03/12/2008

Por amor às raízes

Fonte: O Estado de S. Paulo

Mantendo a beleza do tempo, campineiros recuperam imóveis dos anos 20 e 30 em área de ferrovia

SÃO PAULO – Para a arquiteta e doutoranda da Unicamp Ana Aparecida Villanueva Rodrigues, três posturas caracterizam a ocupação urbana da área ferroviária das companhias Paulista e Mogiana, em Campinas. A primeira, de ordem funcional (e devastadora), propõe que as casas “velhas” sejam substituídas por “novas”. Casas térreas por edifícios, uso residencial por comercial e assim por diante, sem atenção a questões históricas.

A segunda atitude busca salvaguardar imóveis considerados de valor histórico ou artístico pelos órgãos de preservação do patrimônio. Em geral, por meio de um mínimo de intervenções possíveis, para garantir autenticidade ao edifício. Como acontece, por exemplo, no prédio que abriga o Museu da Cidade, na Avenida Andrade Neves, restaurado pela arquiteta.

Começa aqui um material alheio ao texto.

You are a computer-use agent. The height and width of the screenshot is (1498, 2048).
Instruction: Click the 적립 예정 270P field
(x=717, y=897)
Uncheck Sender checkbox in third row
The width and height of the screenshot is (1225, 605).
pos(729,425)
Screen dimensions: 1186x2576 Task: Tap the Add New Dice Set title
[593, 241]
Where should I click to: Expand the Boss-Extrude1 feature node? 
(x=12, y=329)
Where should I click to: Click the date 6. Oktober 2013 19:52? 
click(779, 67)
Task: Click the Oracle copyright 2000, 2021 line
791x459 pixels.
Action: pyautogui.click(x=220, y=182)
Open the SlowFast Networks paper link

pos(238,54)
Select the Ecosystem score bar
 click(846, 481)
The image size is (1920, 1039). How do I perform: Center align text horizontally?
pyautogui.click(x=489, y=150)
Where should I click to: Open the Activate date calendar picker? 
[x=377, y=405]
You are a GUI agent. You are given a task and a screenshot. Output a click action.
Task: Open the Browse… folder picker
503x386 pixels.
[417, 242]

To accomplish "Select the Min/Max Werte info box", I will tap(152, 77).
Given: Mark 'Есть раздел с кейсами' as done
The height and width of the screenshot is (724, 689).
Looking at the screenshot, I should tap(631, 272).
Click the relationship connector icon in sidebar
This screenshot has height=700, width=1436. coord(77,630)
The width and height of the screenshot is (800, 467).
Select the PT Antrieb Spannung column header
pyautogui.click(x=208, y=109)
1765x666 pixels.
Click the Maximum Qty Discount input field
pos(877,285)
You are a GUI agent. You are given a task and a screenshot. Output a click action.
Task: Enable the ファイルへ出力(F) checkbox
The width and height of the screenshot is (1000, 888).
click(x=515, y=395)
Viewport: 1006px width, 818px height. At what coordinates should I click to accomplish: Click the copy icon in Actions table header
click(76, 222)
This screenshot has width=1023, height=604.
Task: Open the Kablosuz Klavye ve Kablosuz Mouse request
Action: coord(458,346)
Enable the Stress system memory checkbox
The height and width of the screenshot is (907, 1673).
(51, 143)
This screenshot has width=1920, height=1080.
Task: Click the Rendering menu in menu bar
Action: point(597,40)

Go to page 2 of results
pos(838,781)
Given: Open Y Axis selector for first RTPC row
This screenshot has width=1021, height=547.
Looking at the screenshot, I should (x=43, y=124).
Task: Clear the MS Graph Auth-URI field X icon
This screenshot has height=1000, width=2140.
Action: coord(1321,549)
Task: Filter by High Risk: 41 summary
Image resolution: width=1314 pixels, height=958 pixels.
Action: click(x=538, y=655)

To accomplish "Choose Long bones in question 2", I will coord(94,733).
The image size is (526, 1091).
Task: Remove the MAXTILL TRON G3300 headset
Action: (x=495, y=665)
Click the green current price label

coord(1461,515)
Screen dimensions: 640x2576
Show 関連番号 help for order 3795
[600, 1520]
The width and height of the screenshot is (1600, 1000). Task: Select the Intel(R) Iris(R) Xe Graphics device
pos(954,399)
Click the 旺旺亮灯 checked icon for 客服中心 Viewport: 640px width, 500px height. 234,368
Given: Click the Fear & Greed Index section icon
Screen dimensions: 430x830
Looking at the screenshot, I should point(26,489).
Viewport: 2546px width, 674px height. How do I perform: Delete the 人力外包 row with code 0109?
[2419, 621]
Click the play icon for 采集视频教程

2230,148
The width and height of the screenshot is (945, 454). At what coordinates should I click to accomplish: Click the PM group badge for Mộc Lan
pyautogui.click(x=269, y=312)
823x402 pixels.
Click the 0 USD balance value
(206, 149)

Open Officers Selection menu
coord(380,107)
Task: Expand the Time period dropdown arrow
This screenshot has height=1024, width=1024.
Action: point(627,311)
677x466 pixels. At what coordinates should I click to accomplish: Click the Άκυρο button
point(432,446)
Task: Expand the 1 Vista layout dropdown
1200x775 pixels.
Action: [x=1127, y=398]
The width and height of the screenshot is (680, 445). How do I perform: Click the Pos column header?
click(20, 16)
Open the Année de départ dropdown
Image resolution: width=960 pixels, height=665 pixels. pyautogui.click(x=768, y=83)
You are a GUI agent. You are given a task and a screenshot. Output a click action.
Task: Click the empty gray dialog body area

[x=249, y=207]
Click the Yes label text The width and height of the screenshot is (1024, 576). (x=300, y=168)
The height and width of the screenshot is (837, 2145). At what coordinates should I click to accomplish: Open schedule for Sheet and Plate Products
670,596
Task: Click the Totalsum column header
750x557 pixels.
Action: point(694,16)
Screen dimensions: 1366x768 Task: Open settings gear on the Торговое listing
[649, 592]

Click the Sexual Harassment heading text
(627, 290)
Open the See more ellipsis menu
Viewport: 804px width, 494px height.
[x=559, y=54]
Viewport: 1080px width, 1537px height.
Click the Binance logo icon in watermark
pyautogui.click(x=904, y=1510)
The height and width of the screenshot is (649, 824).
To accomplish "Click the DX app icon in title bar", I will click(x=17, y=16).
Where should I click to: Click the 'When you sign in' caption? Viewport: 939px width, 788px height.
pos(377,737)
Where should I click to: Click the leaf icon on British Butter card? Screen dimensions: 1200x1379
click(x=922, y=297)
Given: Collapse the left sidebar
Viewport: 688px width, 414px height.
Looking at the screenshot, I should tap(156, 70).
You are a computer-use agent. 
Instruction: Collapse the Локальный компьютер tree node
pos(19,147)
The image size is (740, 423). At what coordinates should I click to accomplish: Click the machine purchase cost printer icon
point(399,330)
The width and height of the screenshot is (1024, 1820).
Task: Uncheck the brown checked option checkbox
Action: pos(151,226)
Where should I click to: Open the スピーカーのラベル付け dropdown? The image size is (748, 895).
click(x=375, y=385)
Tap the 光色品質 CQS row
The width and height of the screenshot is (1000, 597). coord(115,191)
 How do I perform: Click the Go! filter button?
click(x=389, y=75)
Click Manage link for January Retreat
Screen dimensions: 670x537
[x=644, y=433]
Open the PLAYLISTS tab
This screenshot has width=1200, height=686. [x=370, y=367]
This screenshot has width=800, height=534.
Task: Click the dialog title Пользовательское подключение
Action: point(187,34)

Existe, porém, uma terceira via. Mais pessoal e menos atrelada ao poder público – vertente exercitada por alguns campineiros, para quem, na escolha de um imóvel, pesam outros referenciais. Pessoas que decidiram habitar um imóvel antigo por opção e que partiram para a restauração pelo simples desejo de conviver com o passado de forma afetiva e próxima.

Caso da própria Ana, que mora numa rua da antiga Vila Industrial. “Trata-se de uma casa de 55 m² (ampliada para 74 m², em dois anos), construída em 1928 para abrigar uma família de operários”, conta. “Procurei olhar o imóvel como um objeto estético e o resultado está aí – a casa antiga virou nova.”

Se, de um lado, seu projeto de restauração buscou uma arquitetura comprometida com a construção original e o bairro, de outro, não abriu mão de intervenções pontuais. “Restaurar não significa apenas colocar um espaço em boas condições de uso. É preciso manter a beleza do tempo”, diz. Assim, as fachadas externas da casa exibem caixilhos e vitrais restaurados, enquanto as paredes aparecem em tonalidades atuais e não pintadas de modo uniforme: rosas e azuis parecem reproduzir as marcas deixadas pelo tempo.

ESTILO ART DÉCO – Campineiros por adoção – e apaixonados pela cidade -, o ator Marcos Spézi e o psicólogo Péricles Mariotto também fazem de um imóvel de época o espaço de vida e trabalho. “Da janela do nosso antigo apartamento, no Largo de São Benedito, gostava de observar as linhas geometrizadas deste sobrado… Sempre achei a construção bonita, mas lamentava o estado de abandono”, lembra Spézi.

De fato, a casa corria o risco de ser demolida para dar espaço a um estacionamento. Para alegria da dupla, porém, o negócio não prosperou e o imóvel foi colocado para alugar. Após negociar o valor da reforma com o proprietário – que acabou sendo descontado do aluguel -, Marcos e Péricles conduziram a restauração por conta própria, pesquisando o estilo art déco, preponderante na década de 30, e as técnicas de construção. “O sobrado foi construído com o que havia de melhor na época, o que ajudou na sua preservação. Os lustres são de cristal fosco, a marcenaria das portas e da escadaria, de jacarandá”, realça Marcos. Para colocar a casa em condições rápidas de uso, primeiro foi restaurado um dos quartos; depois, a sala, os banheiros, os outros quartos e, finalmente, o quintal.

Há três anos à frente do Núcleo Cultural Alquimia – o centro cultural e de estudos implantado no sobrado da Rua Luzitana -, Marcos e Péricles acreditam que o trabalho e os custos das obras valeram a pena. “Os alquimistas queriam transformar elementos em ouro e encontrar a pedra filosofal para garantir a vida eterna. Foi mais ou menos o que fizemos. A velha casa se transformou e, por meio da arte, oferecemos vida às pessoas”, diz Marcos.